» BRIEF:
Among the entries below, count the lines holding the string "icon". Respond with the number alone.

[[ RECORDS, beginning ]]

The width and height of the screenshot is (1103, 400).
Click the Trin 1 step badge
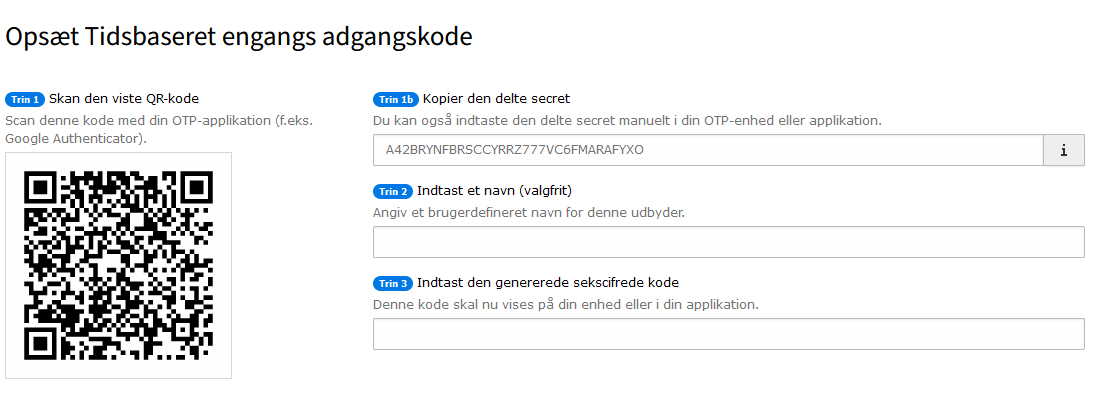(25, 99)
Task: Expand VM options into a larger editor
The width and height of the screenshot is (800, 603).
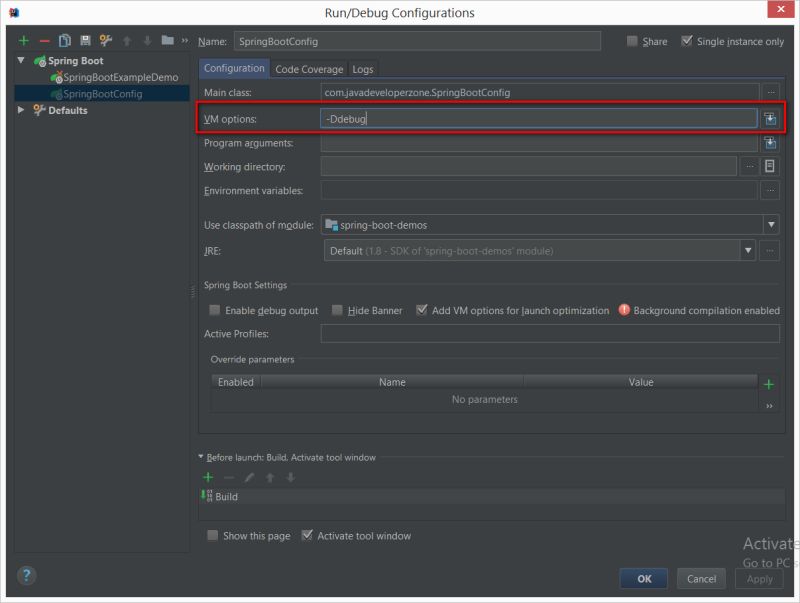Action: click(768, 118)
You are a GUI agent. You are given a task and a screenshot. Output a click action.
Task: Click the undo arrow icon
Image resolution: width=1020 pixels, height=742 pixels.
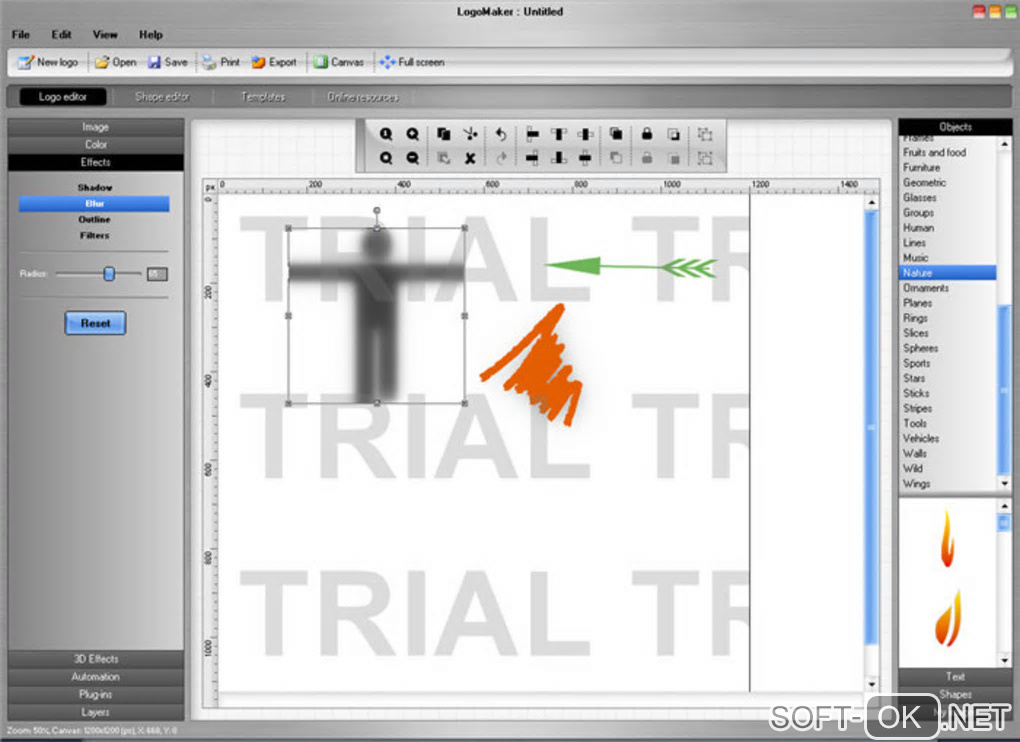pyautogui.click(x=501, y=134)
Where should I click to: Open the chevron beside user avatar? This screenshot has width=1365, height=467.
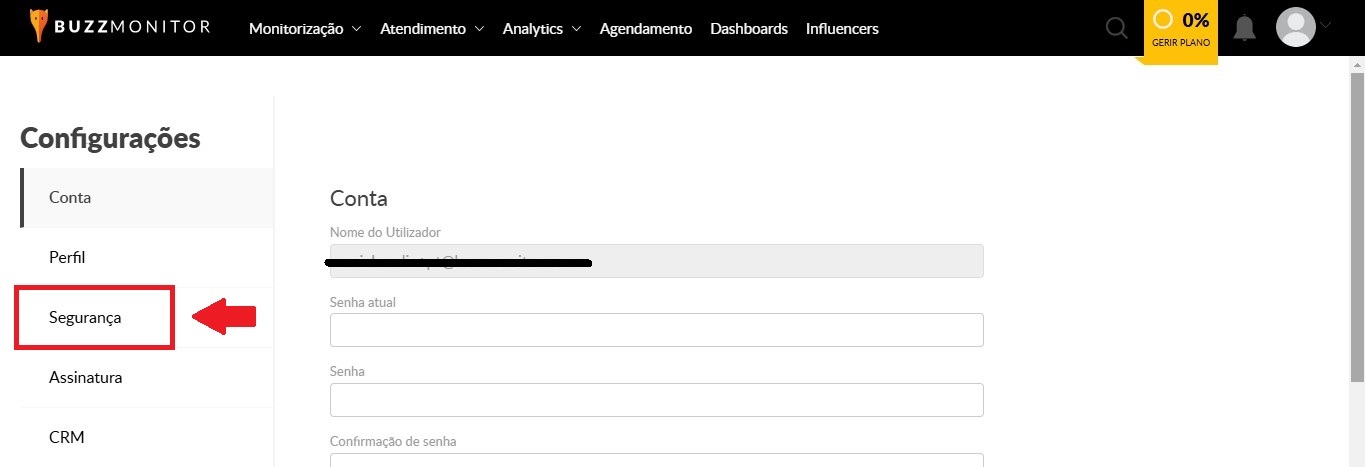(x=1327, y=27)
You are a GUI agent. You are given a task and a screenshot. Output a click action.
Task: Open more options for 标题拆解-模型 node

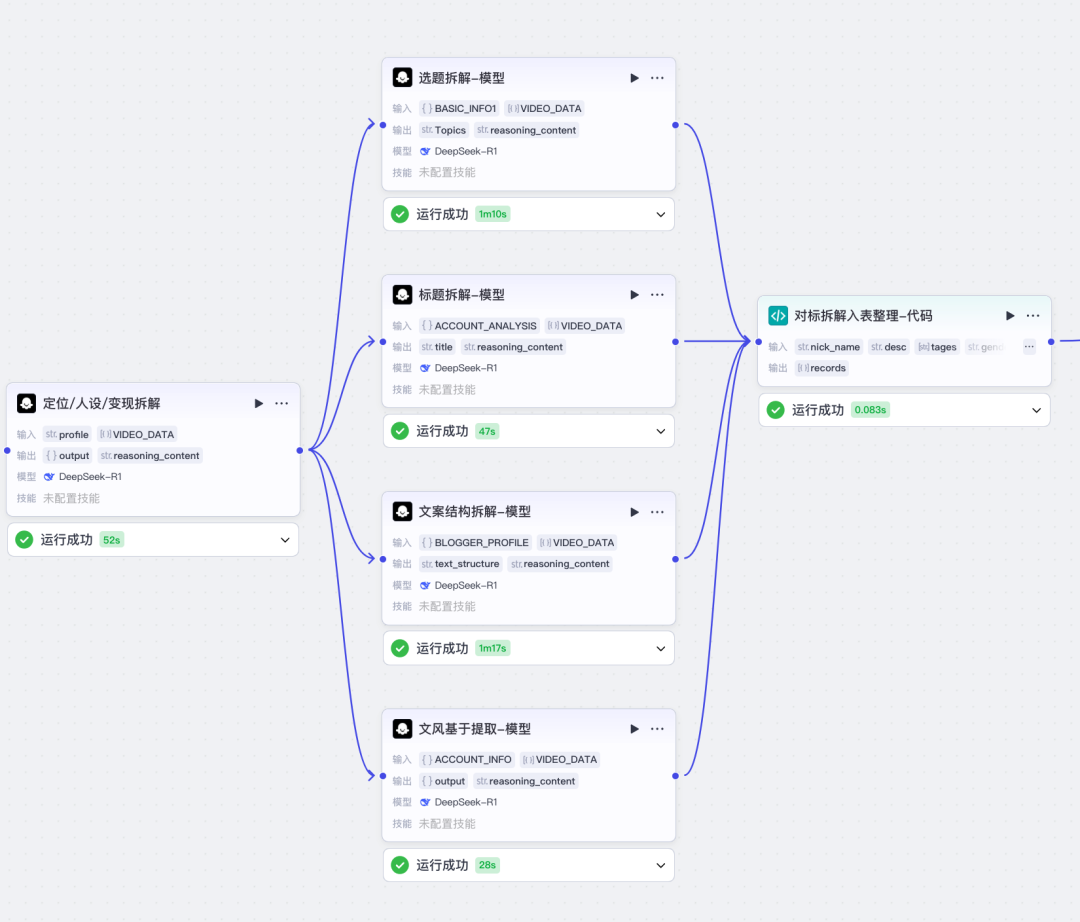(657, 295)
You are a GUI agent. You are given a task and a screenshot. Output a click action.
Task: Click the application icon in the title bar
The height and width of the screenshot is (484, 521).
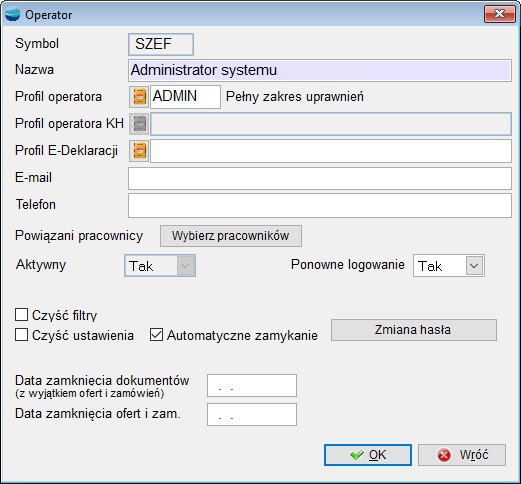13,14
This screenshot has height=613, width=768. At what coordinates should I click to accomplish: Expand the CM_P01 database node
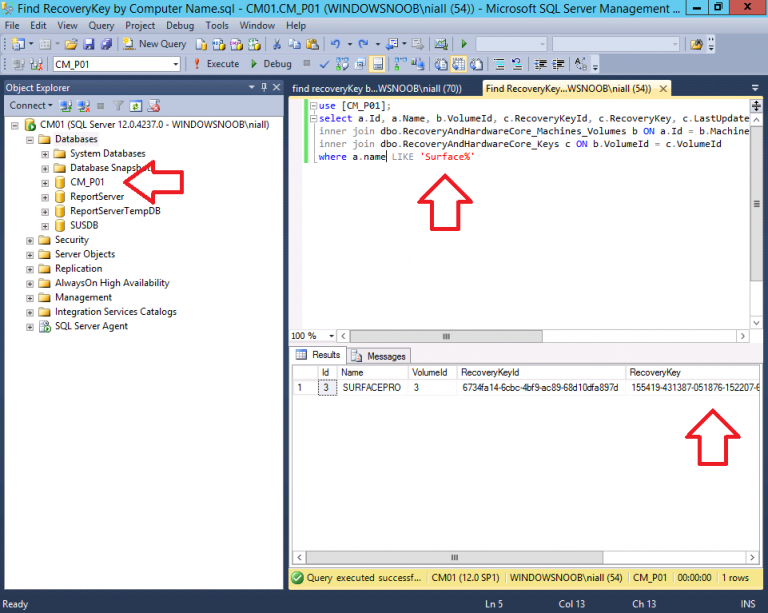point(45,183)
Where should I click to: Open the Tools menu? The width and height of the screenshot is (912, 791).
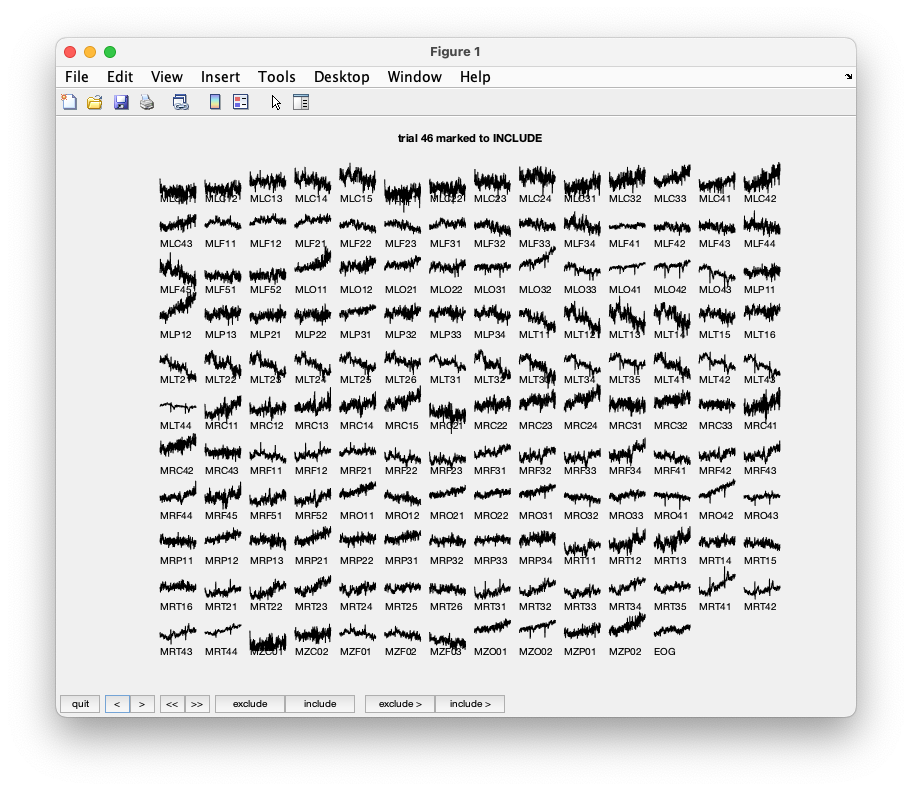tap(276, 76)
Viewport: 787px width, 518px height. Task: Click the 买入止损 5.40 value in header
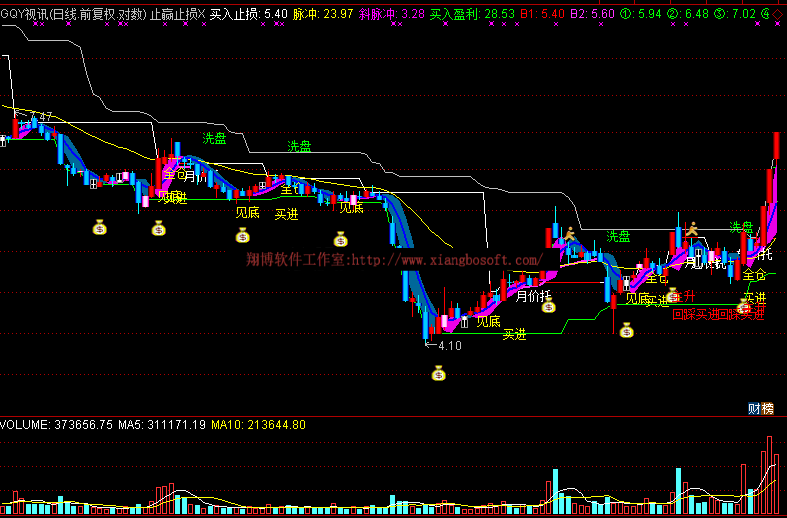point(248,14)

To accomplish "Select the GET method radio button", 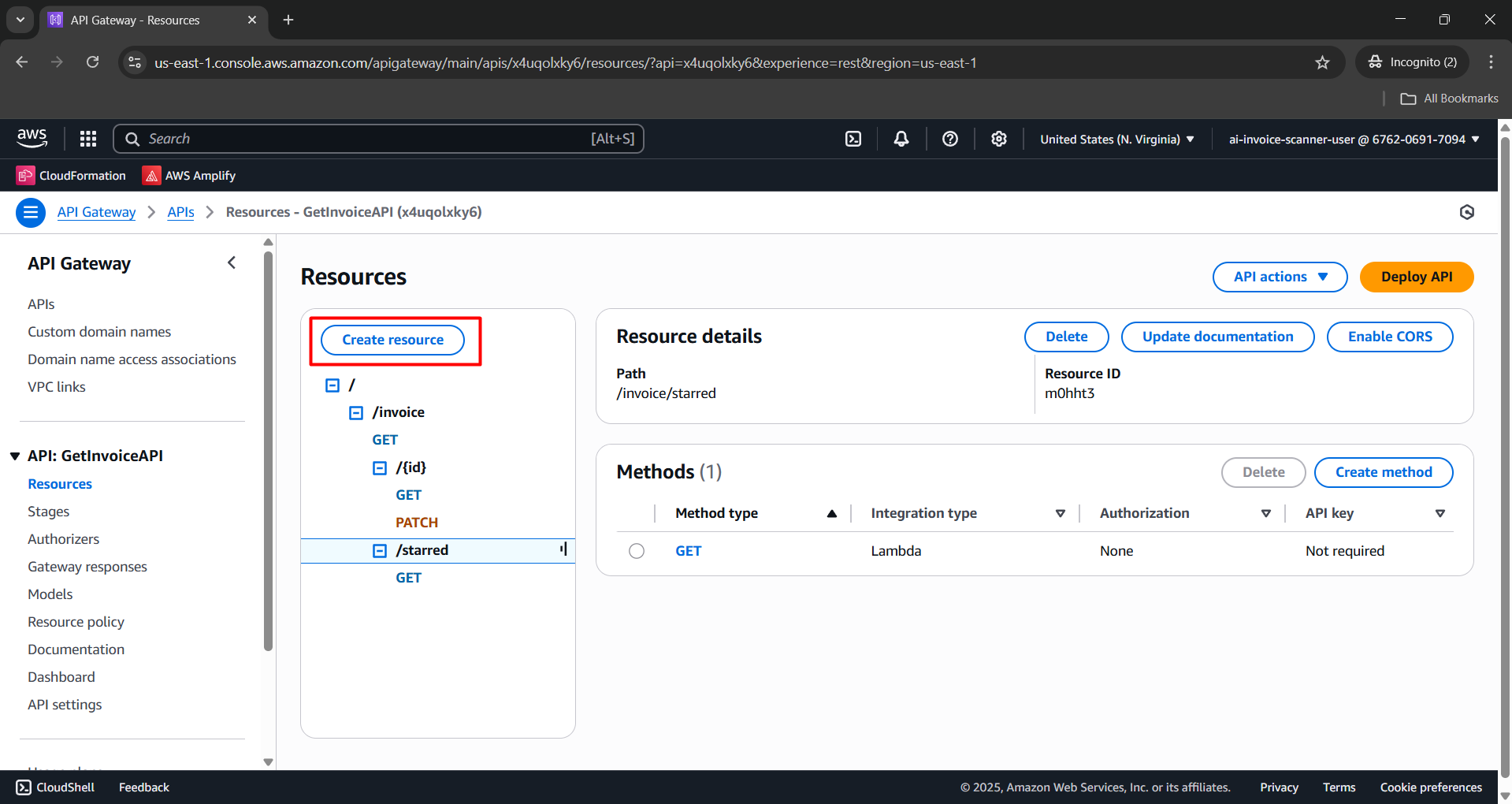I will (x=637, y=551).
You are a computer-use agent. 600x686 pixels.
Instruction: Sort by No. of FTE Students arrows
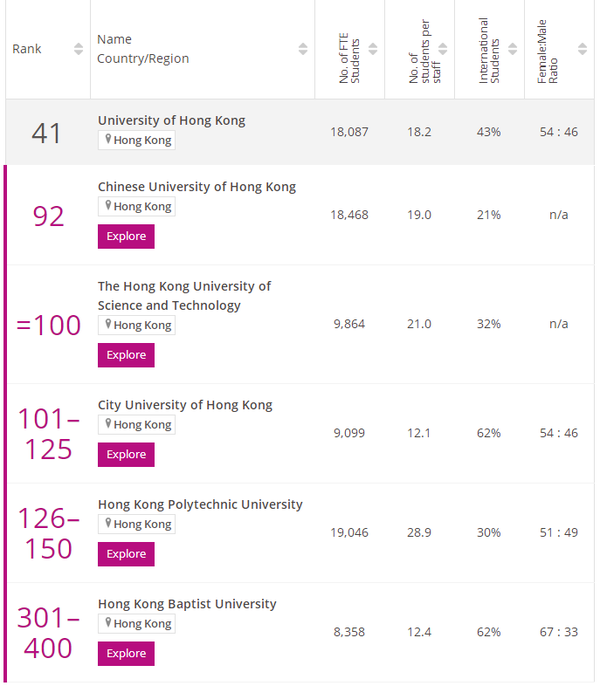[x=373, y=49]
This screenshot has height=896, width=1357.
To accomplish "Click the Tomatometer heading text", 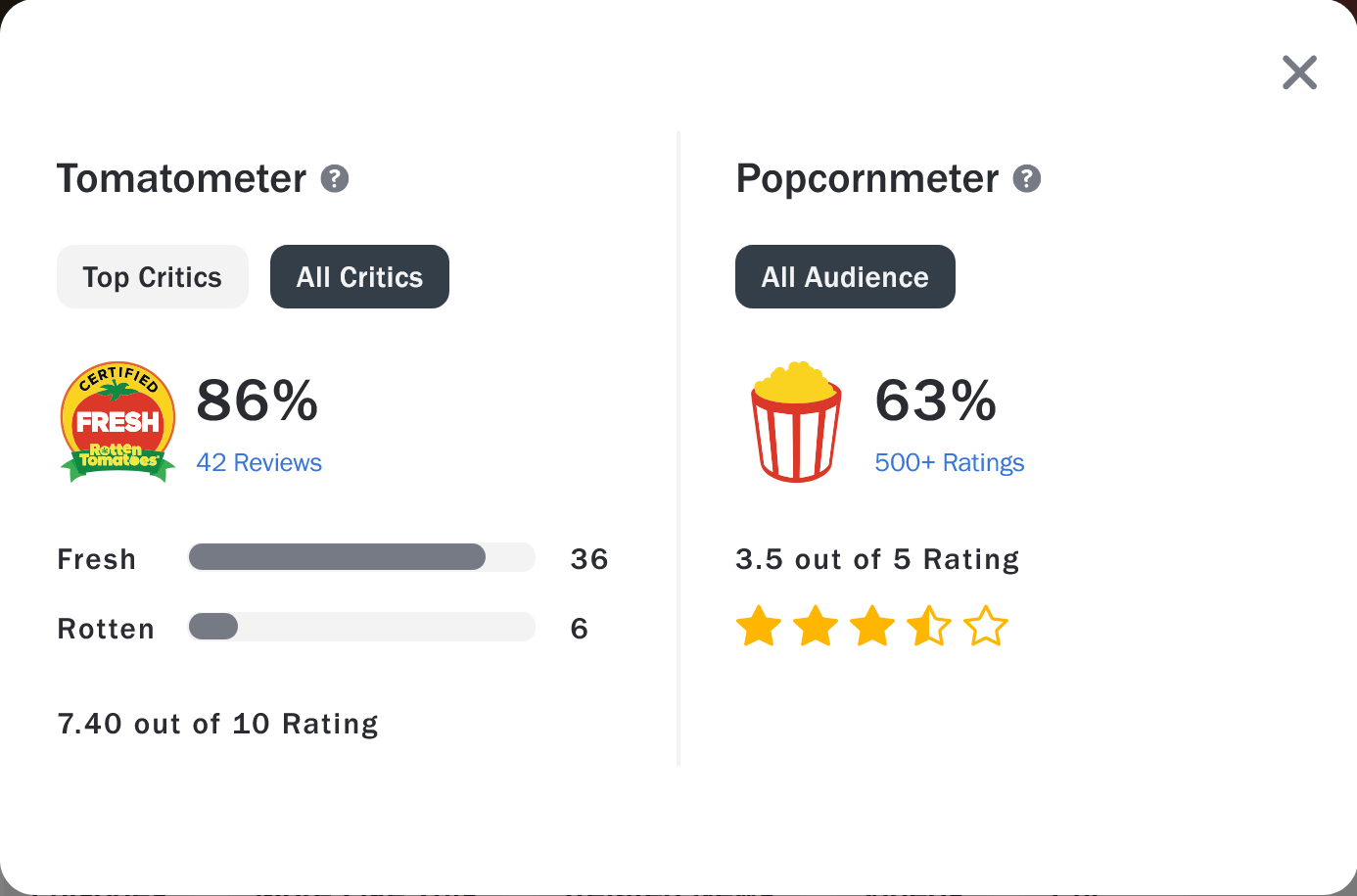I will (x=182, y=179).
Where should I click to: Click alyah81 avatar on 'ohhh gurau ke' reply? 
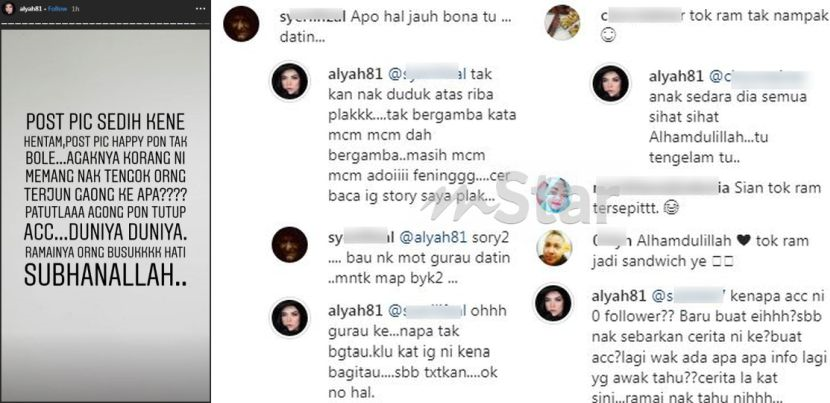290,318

[[ RECORDS, end ]]

» ANSWER:
2